Il lui est souvent arrivé de penser que la mort était préférable à ça (p. 90). Vivre constamment
dans la peur, la douleur et la mort fait dire à Shlomo que « plus rien ne nous impressionnait »
(p.148). Il souligne le fait que les cas de suicide étaient peu nombreux. Il n’a eu vent que d’un
seul cas et la tentative a échoué. Dans les camps, la vie humaine ne vaut rien ni pour les nazis,
ni même pour les détenus. Shlomo se compare, lui et les autres, à un « animal » ou a un
« automate » qui ne pense plus, qui ne réfléchit plus, et qui ère sans âme.
Malgré cela, le témoin a réussi à vivre plus d’un an dans les camps et à s’en sortir.
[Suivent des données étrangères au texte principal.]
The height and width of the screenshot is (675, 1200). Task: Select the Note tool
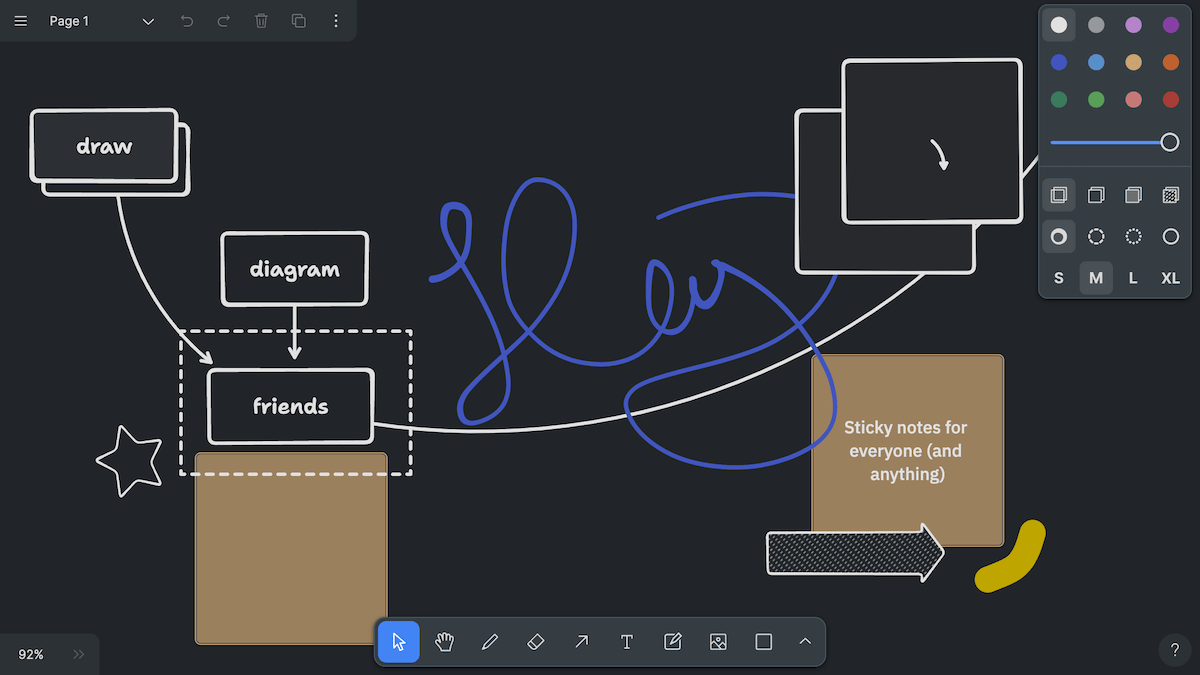pyautogui.click(x=672, y=642)
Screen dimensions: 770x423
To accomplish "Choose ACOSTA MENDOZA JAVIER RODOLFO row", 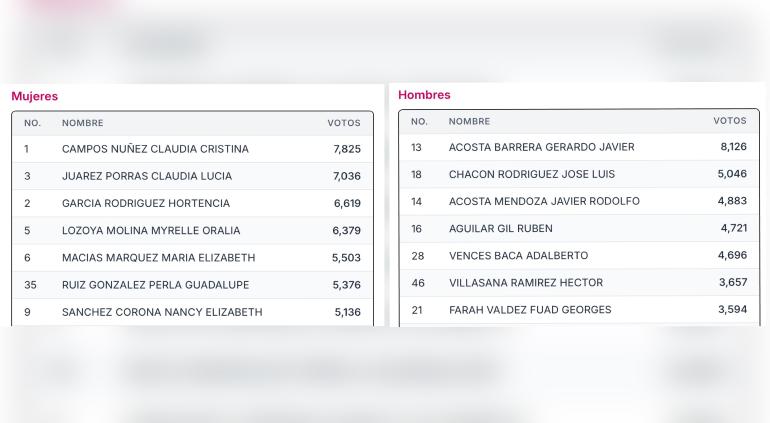I will [x=579, y=201].
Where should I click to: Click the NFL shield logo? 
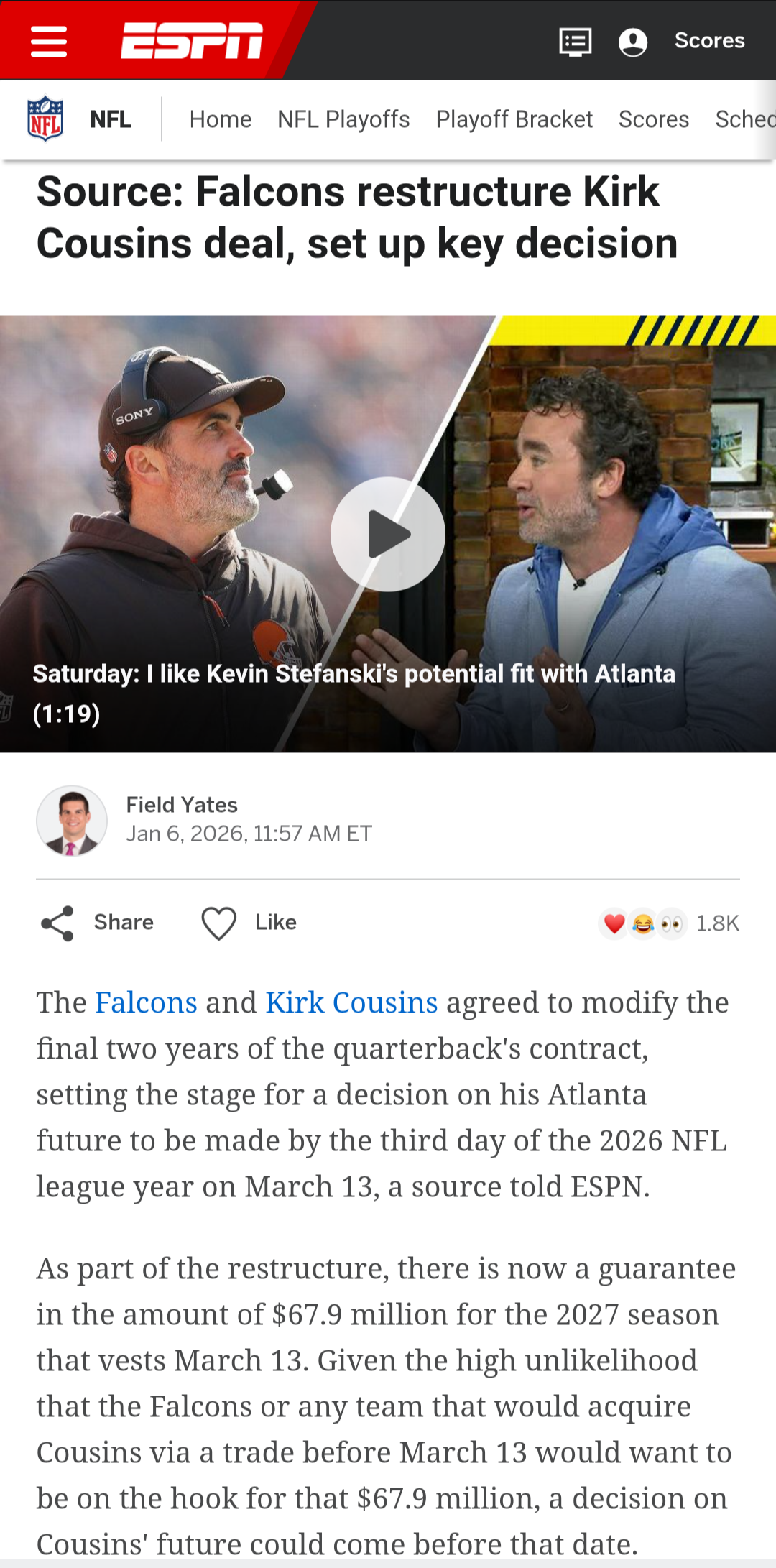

L’incompréhension, la famille, l’instinct de survie et la routine sont de nombreux facteurs de
ténacité. Cependant, ces facteurs ne durent qu’un temps. L’incompréhension laisse place à la
désillusion, la famille se décime et se sépare, et l’instinct de survie se perd de plus en plus.
Même face aux atrocités dont il pensait être le complice, Shlomo Venezia finit par se dire
qu’il aide plutôt qu’autre chose (p. 106). Conduire les autres à la mort avec dignité, leur éviter
de prendre des coups, etc. Se mentir pour se préserver. Mais l’espoir n’est pas mort une fois
passé le portail d’Auschwitz où est écrit « le travail rend libre » (quelle ironie macabre !).
Ainsi, quand les captifs ont vent des multiples attentats contre Hitler, l’espoir renait. Ou
encore lors des quelques révoltes. « Tant qu’il y a de la vie, il y a de l’espoir »?